She told me of her love for music; and from the character of the pieces which formed her studies I knew that she must be a musician of a no mean order. The operatic melody which she had sung at the Colonel’s was, she declared, a mere trifle. We discussed the works of Rossini and Massent, of Wagner and Mendelssohn, and of Verdi, Puccini, Mascagni, Perosi, and such latter-day composers. I had always prided myself that I knew something of music, but her knowledge was far deeper than mine.
And so we gossiped on, crossing the Park and entering Kensington Gardens—those beautiful pleasure grounds that always seem so neglected by the majority of Londoners—while the sun sank and disappeared in its blood-red afterglow. She spoke of her life abroad, declaring that she loved London and was always pleased to return to its wild, turbulent life. She had spent some time in Paris, in Vienna, in Berlin, but no one was half as interesting, she declared, as London.
“But you are not a Londoner, are you?” I asked.

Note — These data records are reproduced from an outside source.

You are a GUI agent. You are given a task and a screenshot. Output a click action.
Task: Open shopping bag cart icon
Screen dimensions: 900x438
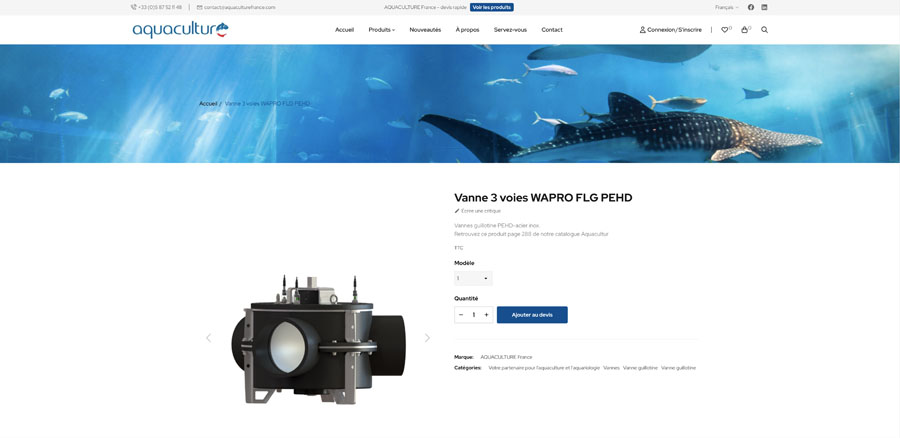pos(744,30)
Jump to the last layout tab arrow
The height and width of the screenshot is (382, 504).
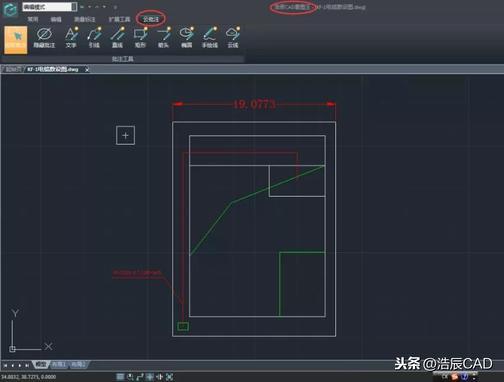[x=27, y=365]
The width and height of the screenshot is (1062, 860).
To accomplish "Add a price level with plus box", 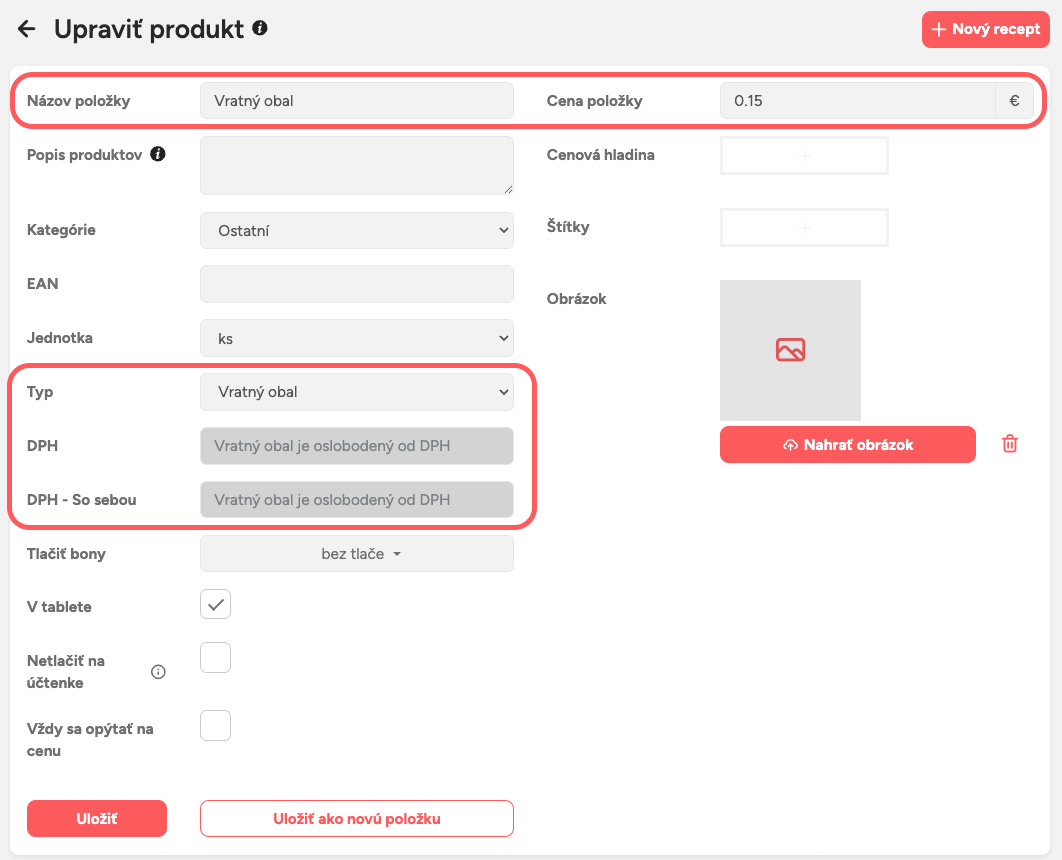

“No, not exactly,” she responded, “although I’ve lived here such a long time that I’ve become almost a Cockney. Are you a Londoner?”
“No,” I answered; “I’m a countryman, born and bred.”
“I heard the Colonel remark that other night that you had been afflicted by blindness for some time. Is that so?”
I responded in the affirmative.
“Terrible!” she ejaculated, glancing at me with those wonderful dark eyes of hers that seemed to hold me in fascination and look me through and through. “We who possess our eyesight cannot imagine the great disadvantages under which the blind are placed. How fortunate that you are cured!”
“Yes,” I explained. “The cure is little short of a miracle. The three greatest oculists in London all agreed that I was incurable, yet there one day came to me a man who said he could give me back my sight. I allowed him to experiment, and he was successful. From the day that I could see plainly he, curiously enough, disappeared.”
“How strange! Did he never come and see you afterwards?”